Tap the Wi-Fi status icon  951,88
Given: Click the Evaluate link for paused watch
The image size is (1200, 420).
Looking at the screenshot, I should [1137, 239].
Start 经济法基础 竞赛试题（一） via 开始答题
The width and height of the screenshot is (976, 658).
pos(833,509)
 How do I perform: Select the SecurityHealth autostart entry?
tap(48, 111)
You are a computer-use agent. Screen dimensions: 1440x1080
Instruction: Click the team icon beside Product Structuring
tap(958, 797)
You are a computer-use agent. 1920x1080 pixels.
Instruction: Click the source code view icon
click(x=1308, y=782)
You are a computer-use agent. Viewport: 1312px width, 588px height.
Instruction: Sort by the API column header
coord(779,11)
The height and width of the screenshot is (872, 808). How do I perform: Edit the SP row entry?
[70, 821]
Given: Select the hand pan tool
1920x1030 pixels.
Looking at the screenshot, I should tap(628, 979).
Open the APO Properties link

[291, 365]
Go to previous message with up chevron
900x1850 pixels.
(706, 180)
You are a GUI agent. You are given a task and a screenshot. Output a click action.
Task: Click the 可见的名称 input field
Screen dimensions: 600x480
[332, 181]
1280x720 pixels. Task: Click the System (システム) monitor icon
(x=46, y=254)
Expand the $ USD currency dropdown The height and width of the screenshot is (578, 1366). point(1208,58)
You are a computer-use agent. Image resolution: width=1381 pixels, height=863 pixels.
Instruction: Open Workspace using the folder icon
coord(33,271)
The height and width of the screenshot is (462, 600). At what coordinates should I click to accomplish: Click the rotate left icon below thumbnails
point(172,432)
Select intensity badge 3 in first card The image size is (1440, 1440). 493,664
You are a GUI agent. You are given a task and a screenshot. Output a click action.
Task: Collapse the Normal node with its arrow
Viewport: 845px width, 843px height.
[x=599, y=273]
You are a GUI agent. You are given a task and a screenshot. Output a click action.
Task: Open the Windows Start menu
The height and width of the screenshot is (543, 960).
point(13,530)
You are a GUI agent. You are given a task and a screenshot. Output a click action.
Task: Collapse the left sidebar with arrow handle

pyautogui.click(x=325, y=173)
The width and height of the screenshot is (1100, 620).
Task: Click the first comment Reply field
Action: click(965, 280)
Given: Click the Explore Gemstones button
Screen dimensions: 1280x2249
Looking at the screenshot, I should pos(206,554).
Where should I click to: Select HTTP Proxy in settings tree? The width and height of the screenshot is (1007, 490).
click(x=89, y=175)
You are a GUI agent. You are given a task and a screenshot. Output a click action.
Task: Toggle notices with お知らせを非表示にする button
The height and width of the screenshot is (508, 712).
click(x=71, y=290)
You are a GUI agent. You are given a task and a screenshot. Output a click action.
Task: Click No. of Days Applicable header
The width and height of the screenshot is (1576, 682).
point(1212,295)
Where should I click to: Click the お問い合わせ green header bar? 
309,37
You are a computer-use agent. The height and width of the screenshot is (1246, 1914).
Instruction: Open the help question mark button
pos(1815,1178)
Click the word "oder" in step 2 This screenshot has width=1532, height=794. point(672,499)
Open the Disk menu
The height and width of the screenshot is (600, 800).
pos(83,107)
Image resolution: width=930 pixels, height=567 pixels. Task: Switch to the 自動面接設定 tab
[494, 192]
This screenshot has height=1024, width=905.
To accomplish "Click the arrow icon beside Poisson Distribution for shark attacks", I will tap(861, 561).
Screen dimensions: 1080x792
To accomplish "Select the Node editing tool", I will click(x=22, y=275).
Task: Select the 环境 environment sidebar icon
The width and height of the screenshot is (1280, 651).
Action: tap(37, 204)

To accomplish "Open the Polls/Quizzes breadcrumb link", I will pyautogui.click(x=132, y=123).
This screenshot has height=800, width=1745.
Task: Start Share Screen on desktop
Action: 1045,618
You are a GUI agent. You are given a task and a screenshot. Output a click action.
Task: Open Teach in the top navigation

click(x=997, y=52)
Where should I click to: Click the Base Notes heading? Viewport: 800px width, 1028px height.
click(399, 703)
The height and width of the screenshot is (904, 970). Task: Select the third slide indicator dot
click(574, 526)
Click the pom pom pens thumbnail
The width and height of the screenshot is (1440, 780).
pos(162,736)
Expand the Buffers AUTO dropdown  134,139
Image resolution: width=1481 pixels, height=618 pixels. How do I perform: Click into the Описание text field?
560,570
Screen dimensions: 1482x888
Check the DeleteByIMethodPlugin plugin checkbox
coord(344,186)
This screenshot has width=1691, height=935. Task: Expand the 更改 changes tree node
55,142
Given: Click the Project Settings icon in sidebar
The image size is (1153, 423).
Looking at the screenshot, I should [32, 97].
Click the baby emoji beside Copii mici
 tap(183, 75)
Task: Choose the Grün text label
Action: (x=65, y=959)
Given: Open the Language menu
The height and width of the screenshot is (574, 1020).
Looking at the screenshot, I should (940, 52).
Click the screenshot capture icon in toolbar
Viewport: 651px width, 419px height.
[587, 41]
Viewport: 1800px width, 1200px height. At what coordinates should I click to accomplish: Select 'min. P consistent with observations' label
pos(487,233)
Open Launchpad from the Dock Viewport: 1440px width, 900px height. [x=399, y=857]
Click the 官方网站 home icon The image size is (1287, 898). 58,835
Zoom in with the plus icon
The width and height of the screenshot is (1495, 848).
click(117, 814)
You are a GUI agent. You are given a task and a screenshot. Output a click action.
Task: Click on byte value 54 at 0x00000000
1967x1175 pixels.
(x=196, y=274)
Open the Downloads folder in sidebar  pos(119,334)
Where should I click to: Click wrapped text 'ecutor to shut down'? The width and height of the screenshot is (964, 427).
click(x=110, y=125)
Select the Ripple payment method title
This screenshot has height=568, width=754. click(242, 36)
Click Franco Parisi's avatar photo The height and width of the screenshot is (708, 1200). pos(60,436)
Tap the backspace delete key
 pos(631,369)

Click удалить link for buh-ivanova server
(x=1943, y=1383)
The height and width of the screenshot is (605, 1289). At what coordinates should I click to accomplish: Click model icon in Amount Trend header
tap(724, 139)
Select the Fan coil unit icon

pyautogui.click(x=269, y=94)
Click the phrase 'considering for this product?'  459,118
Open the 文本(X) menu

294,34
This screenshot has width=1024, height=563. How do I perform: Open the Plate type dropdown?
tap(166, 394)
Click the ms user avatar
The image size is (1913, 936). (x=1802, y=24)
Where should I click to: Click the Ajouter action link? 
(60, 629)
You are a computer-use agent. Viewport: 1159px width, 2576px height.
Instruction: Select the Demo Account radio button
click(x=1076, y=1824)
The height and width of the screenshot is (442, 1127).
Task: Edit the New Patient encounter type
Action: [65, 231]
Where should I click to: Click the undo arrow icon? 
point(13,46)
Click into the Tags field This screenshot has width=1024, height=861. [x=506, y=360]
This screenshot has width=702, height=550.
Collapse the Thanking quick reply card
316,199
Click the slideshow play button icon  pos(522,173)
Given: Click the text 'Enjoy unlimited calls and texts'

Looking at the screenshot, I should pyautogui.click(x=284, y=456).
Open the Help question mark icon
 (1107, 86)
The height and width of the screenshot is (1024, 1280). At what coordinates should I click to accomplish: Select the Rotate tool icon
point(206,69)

§ **What is being asked**: Your answer must be the lines above from the one containing "Task: Collapse the Normal node with its arrow" to the one containing "This screenshot has height=1024, width=905.", both included, restated word for word.

§ **Solution to this task**:
Task: Collapse the Normal node with its arrow
Viewport: 845px width, 843px height.
[x=599, y=273]
You are a GUI agent. You are given a task and a screenshot. Output a click action.
Task: Open the Windows Start menu
The height and width of the screenshot is (543, 960).
point(13,530)
You are a GUI agent. You are given a task and a screenshot. Output a click action.
Task: Collapse the left sidebar with arrow handle

pyautogui.click(x=325, y=173)
The width and height of the screenshot is (1100, 620).
Task: Click the first comment Reply field
Action: click(965, 280)
Given: Click the Explore Gemstones button
Screen dimensions: 1280x2249
Looking at the screenshot, I should pos(206,554).
Where should I click to: Select HTTP Proxy in settings tree? The width and height of the screenshot is (1007, 490).
click(x=89, y=175)
You are a GUI agent. You are given a task and a screenshot. Output a click action.
Task: Toggle notices with お知らせを非表示にする button
The height and width of the screenshot is (508, 712).
click(x=71, y=290)
You are a GUI agent. You are given a task and a screenshot. Output a click action.
Task: Click No. of Days Applicable header
The width and height of the screenshot is (1576, 682).
point(1212,295)
Where should I click to: Click the お問い合わせ green header bar? 
309,37
You are a computer-use agent. The height and width of the screenshot is (1246, 1914).
Instruction: Open the help question mark button
pos(1815,1178)
Click the word "oder" in step 2 This screenshot has width=1532, height=794. point(672,499)
Open the Disk menu
The height and width of the screenshot is (600, 800).
pos(83,107)
Image resolution: width=930 pixels, height=567 pixels. Task: Switch to the 自動面接設定 tab
[494, 192]
This screenshot has height=1024, width=905.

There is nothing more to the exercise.